START Input data

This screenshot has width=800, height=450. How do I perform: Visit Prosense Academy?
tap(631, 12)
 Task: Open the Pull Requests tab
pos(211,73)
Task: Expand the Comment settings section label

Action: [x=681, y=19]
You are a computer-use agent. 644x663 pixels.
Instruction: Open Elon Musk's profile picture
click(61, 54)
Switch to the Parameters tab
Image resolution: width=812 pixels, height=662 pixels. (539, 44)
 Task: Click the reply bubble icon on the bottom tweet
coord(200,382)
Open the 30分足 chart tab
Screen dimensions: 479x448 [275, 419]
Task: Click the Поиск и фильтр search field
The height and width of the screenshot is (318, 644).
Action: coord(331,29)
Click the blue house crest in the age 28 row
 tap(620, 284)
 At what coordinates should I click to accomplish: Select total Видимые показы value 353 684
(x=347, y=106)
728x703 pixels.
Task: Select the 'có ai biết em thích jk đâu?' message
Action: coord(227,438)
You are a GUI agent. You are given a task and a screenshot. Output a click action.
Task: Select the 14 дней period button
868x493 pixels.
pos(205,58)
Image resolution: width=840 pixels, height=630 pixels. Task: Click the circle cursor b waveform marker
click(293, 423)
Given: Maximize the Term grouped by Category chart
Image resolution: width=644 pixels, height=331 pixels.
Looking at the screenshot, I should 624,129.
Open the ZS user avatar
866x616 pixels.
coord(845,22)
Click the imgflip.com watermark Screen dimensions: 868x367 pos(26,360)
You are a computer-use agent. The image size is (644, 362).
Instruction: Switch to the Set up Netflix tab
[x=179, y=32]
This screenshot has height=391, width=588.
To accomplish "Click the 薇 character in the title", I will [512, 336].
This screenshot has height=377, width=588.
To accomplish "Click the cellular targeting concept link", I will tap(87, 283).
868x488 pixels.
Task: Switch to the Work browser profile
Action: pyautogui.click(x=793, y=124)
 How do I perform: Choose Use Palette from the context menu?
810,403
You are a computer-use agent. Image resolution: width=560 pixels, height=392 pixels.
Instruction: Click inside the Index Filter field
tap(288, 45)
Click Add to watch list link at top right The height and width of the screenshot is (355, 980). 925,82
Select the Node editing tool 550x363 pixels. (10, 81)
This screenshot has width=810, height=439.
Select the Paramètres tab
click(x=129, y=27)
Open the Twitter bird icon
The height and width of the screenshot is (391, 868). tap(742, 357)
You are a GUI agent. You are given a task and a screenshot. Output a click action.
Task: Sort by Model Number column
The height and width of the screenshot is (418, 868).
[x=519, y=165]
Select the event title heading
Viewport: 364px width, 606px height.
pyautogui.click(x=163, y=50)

END Input data

▶ Work to be completed: Please filter the entries for the word "computer" and copy the lines that have it.

▶ Expected output:
You are a computer-use agent. 644x663 pixels.
You are a computer-use agent. The image size is (644, 362).
You are a computer-use agent. Image resolution: width=560 pixels, height=392 pixels.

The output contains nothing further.